• ACTION ITEM: Print the following entries without any change.

• DATASET CONTENT:

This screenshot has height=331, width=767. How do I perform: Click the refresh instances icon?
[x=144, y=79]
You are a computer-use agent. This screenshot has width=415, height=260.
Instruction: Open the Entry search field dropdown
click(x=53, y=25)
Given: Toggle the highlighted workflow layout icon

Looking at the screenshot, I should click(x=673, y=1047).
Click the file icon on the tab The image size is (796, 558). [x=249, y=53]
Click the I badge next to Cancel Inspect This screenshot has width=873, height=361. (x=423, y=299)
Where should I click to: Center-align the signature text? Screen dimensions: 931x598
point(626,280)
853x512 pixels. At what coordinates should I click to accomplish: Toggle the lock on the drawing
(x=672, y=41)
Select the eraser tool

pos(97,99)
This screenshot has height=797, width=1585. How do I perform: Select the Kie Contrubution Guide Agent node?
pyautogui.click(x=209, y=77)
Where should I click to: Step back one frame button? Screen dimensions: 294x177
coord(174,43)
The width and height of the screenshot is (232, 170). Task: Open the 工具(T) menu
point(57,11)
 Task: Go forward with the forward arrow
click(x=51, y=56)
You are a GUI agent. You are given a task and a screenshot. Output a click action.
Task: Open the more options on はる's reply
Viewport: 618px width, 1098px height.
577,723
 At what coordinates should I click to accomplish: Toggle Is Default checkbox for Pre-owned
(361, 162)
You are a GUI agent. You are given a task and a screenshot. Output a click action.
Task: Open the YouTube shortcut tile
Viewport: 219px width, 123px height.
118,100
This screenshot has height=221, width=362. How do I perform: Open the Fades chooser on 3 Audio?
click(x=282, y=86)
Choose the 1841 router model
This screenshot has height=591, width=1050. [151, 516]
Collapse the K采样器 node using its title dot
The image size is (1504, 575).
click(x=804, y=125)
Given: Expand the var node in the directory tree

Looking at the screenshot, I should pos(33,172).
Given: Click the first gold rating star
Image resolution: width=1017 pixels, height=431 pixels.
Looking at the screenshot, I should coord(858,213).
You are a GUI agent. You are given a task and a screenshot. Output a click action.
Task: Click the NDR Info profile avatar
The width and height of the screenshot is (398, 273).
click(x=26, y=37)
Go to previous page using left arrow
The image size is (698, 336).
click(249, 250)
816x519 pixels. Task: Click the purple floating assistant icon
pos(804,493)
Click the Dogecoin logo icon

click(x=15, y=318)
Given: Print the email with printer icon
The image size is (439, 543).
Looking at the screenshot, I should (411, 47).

• TASK RESPONSE:
This screenshot has height=331, width=767. How do I perform: Click the refresh instances icon?
[x=144, y=79]
You are a computer-use agent. This screenshot has width=415, height=260.
Instruction: Open the Entry search field dropdown
click(x=53, y=25)
Given: Toggle the highlighted workflow layout icon

Looking at the screenshot, I should click(x=673, y=1047).
Click the file icon on the tab The image size is (796, 558). [x=249, y=53]
Click the I badge next to Cancel Inspect This screenshot has width=873, height=361. (x=423, y=299)
Where should I click to: Center-align the signature text? Screen dimensions: 931x598
point(626,280)
853x512 pixels. At what coordinates should I click to accomplish: Toggle the lock on the drawing
(x=672, y=41)
Select the eraser tool

pos(97,99)
This screenshot has height=797, width=1585. How do I perform: Select the Kie Contrubution Guide Agent node?
pyautogui.click(x=209, y=77)
Where should I click to: Step back one frame button? Screen dimensions: 294x177
coord(174,43)
The width and height of the screenshot is (232, 170). Task: Open the 工具(T) menu
point(57,11)
 Task: Go forward with the forward arrow
click(x=51, y=56)
You are a GUI agent. You are given a task and a screenshot. Output a click action.
Task: Open the more options on はる's reply
Viewport: 618px width, 1098px height.
577,723
 At what coordinates should I click to accomplish: Toggle Is Default checkbox for Pre-owned
(361, 162)
You are a GUI agent. You are given a task and a screenshot. Output a click action.
Task: Open the YouTube shortcut tile
Viewport: 219px width, 123px height.
118,100
This screenshot has height=221, width=362. How do I perform: Open the Fades chooser on 3 Audio?
click(x=282, y=86)
Choose the 1841 router model
This screenshot has height=591, width=1050. [151, 516]
Collapse the K采样器 node using its title dot
The image size is (1504, 575).
click(x=804, y=125)
Given: Expand the var node in the directory tree

Looking at the screenshot, I should pos(33,172).
Given: Click the first gold rating star
Image resolution: width=1017 pixels, height=431 pixels.
Looking at the screenshot, I should coord(858,213).
You are a GUI agent. You are given a task and a screenshot. Output a click action.
Task: Click the NDR Info profile avatar
The width and height of the screenshot is (398, 273).
click(x=26, y=37)
Go to previous page using left arrow
The image size is (698, 336).
click(249, 250)
816x519 pixels. Task: Click the purple floating assistant icon
pos(804,493)
Click the Dogecoin logo icon

click(x=15, y=318)
Given: Print the email with printer icon
The image size is (439, 543).
Looking at the screenshot, I should (411, 47).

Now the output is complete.